Chinese were asked to not only disobey but donate a dollar a person to a legal defense fund . This was used by the Chinese Six Companies to challenge the law all the way to the US Supreme Court . However , these challenges failed and the Supreme Court upheld the constitutionality of the law .
The Chinese did not suffer the indignity without further action ." On September 8,1893, many Chinese vegetable peddlers and laundrymen across southern California failed to show up for work. They knocked on the doors of the houses and hotels of their white customers, demanded payment of their bills, and disappeared. Hundreds made their way to San Francisco. Two days later the Chinese Consul as well as the Chinese Six Companies called for a general strike in Southern California ."
However , strikes , legal action ,and civil disobedience in the end failed . The Chinese Government also ceased to intervene with the US government over its immigration policies. By 1894 The Chinese six companies admitted defeat and advised all laborers to comply with the law .

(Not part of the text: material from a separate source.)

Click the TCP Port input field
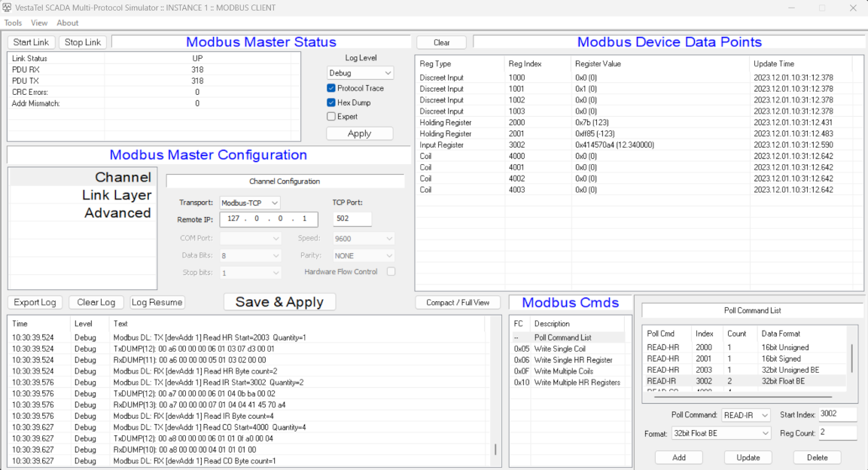The height and width of the screenshot is (470, 868). [x=352, y=218]
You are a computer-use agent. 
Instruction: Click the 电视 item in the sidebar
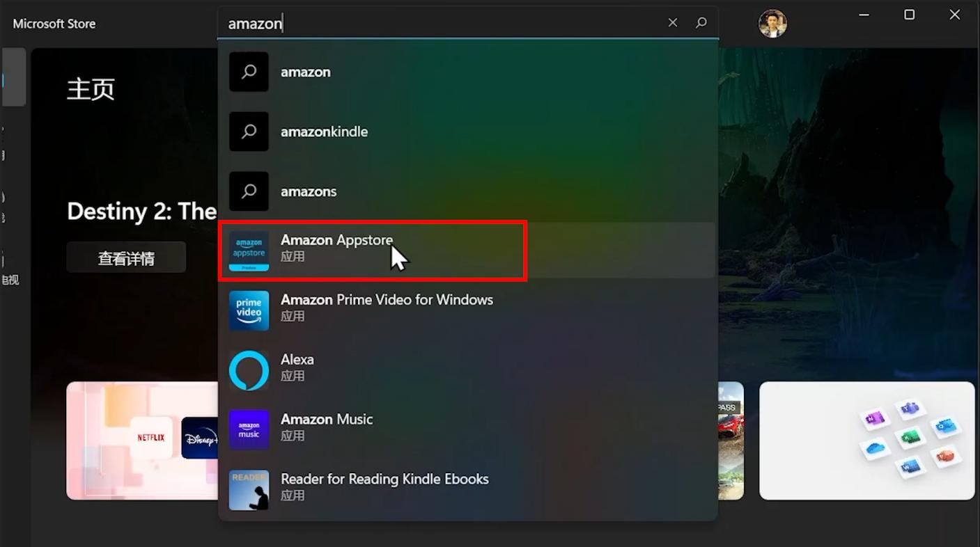coord(9,279)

Throughout California , Chinese were being attacked and persecuted by mobs of angry out of work white laborers. Vigilantes demanded to see certificates of identity for Chinese laborers and if they were not produced , these vigilantes made citizen's arrests and forcibly carted the Chinese off to the local police. The courts upheld the right of citizens to make these arrests. Businesses that hired Chinese laborers were target for public condemnation and boycotts by Anti-Chinese organizations .
In many ways the anti -chinese era was fueled by a depressed economy in which out of work white laborers scapegoated Chinese laborers as the cause of their problems . The elite in the white community had much to gain from the cheap Chinese labor and employed them on railroad construction , in large scale farming operations, and as domestic servants. But even the most elite and powerful amongst the white upper class were not immune to the racial hate being spread by the white labor movement . Railroad barons were forced to discharge Chinese workers, as were farmers, and even upper class women hiring Chinese domestics.

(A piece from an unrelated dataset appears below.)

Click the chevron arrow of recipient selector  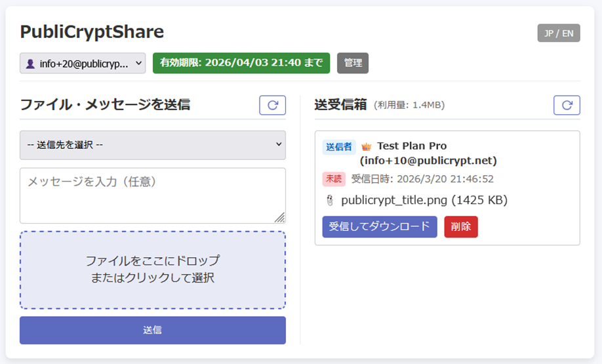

How did Jue Joe respond to the persecution ? In many ways , Jue Joe was the ultimate pragmatist . He registered for a certificate of identity not once but twice. Even when the Chinese Six Companies were advising civil disobedience, Jue Joe went ahead and registered. At the time of registering the second time ,Jue Joe was a houseboy working for well off American white families and the practical thing would have been to go along with the law and register so that his employers would not be accused of hiring illegal aliens and forced to discharge him.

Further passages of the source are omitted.